[ASSIGNED TASK]
Return the entries below verbatim. Pictures stay out.

Saved entries:
● ● ● ●
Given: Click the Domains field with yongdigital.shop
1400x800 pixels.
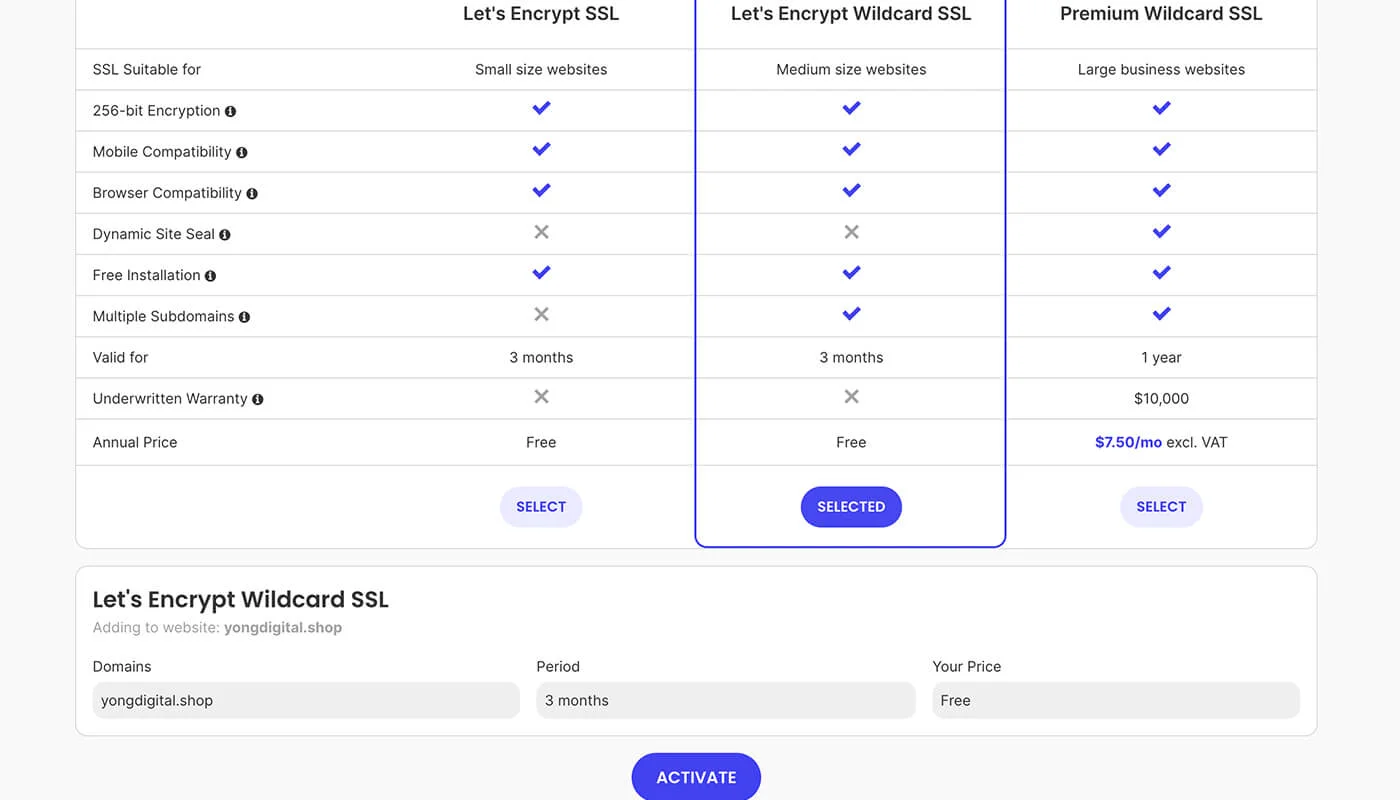Looking at the screenshot, I should [x=305, y=700].
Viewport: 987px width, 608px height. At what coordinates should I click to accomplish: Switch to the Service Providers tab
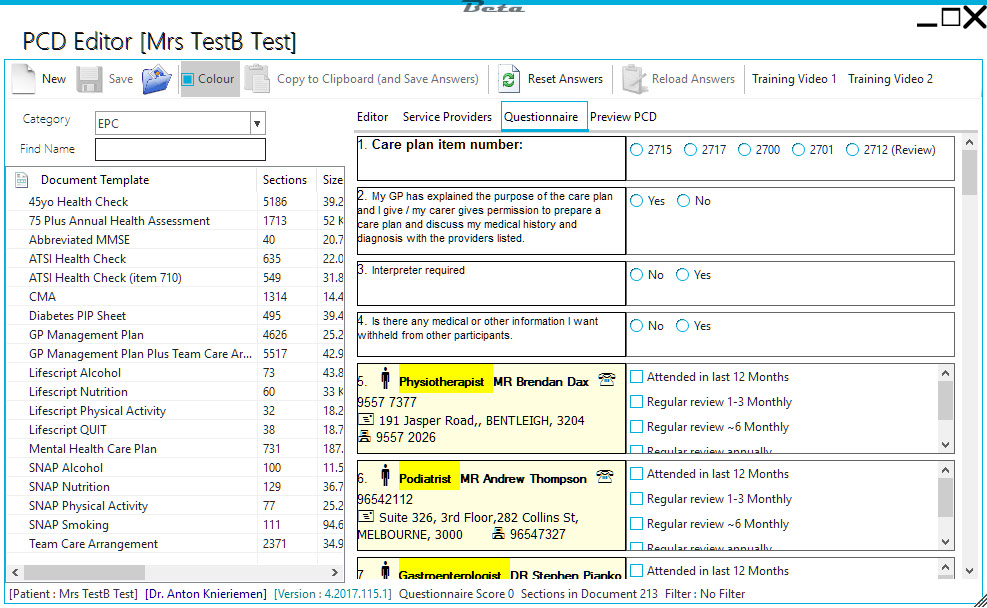[x=447, y=117]
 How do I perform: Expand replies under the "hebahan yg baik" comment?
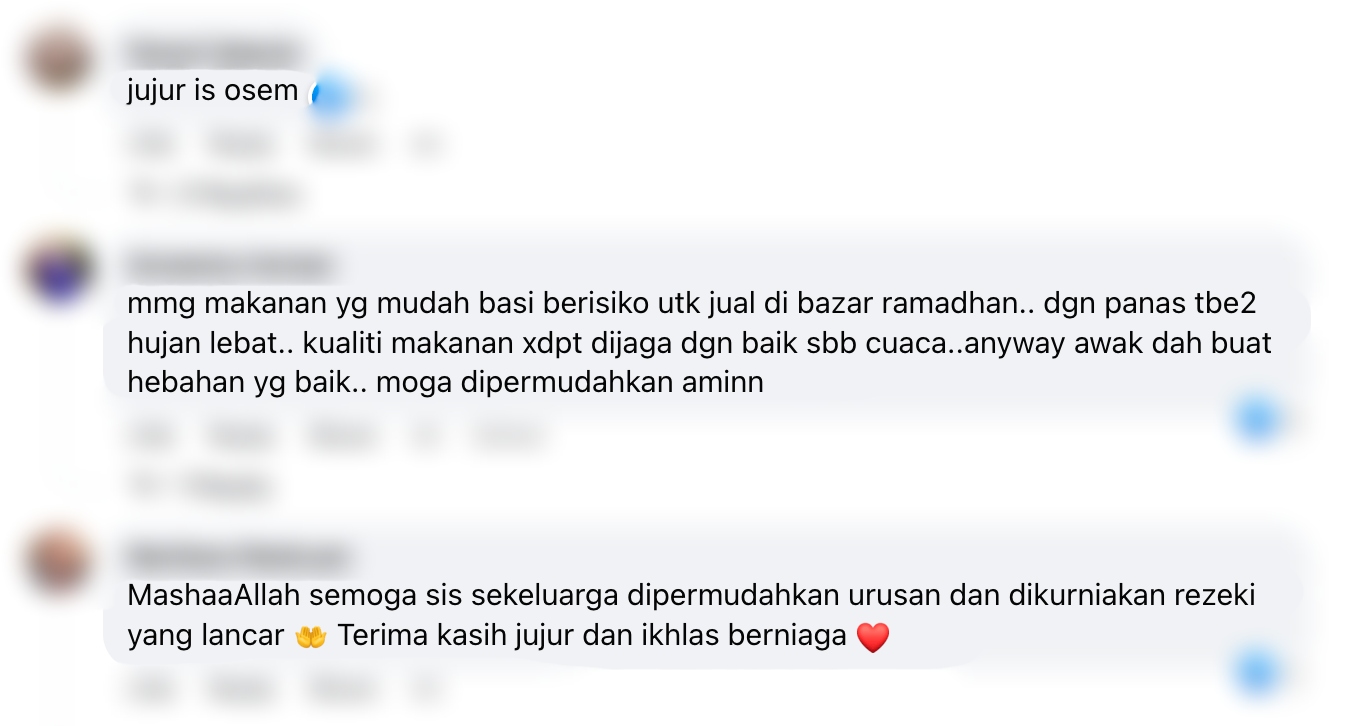point(200,486)
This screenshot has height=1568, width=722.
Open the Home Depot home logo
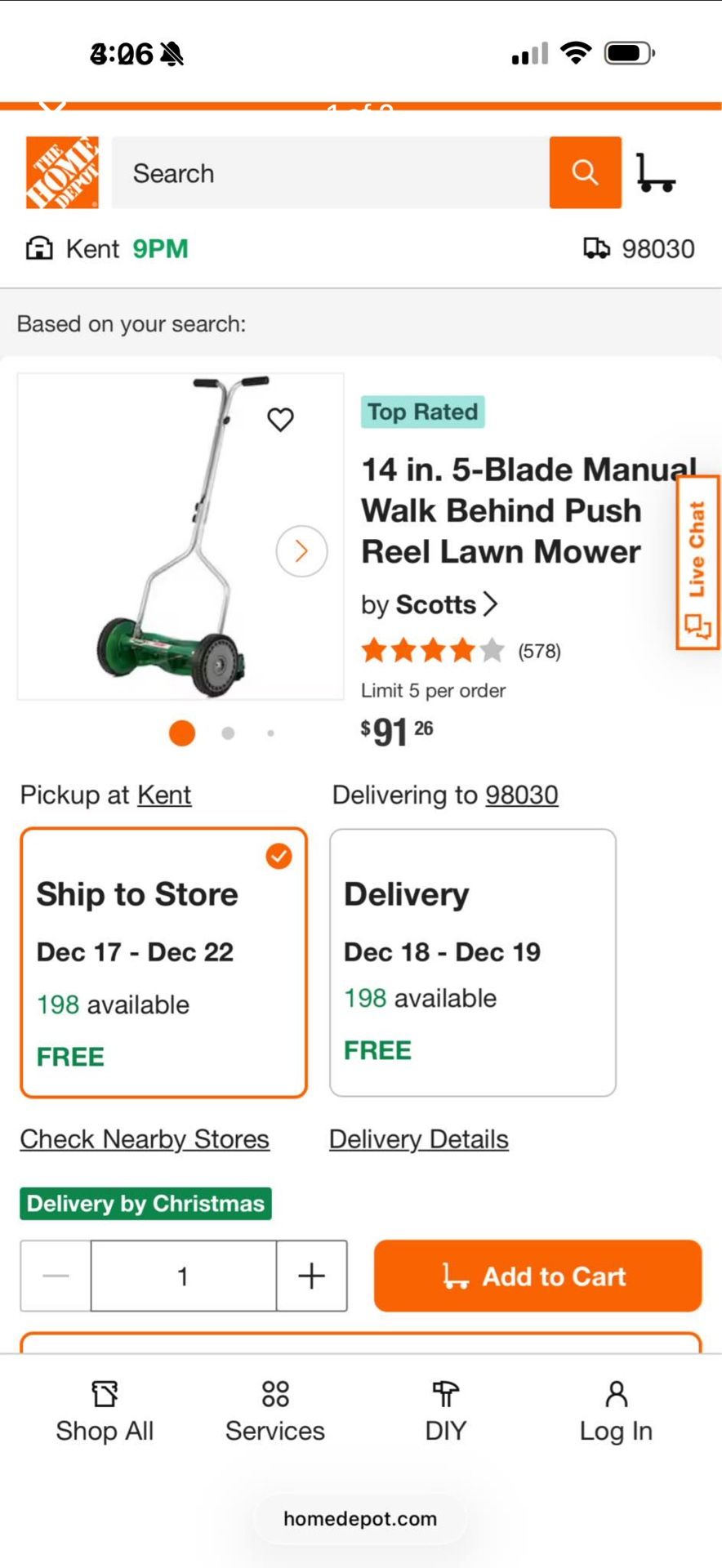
● ● ● ●
[TASK ANSWER]
Given: Click the Domains field with yongdigital.shop
1400x800 pixels.
Looking at the screenshot, I should [x=305, y=700].
Viewport: 987px width, 608px height. At what coordinates should I click to accomplish: Switch to the Service Providers tab
[x=447, y=117]
 How do I perform: Expand replies under the "hebahan yg baik" comment?
point(200,486)
This screenshot has height=1568, width=722.
Open the Home Depot home logo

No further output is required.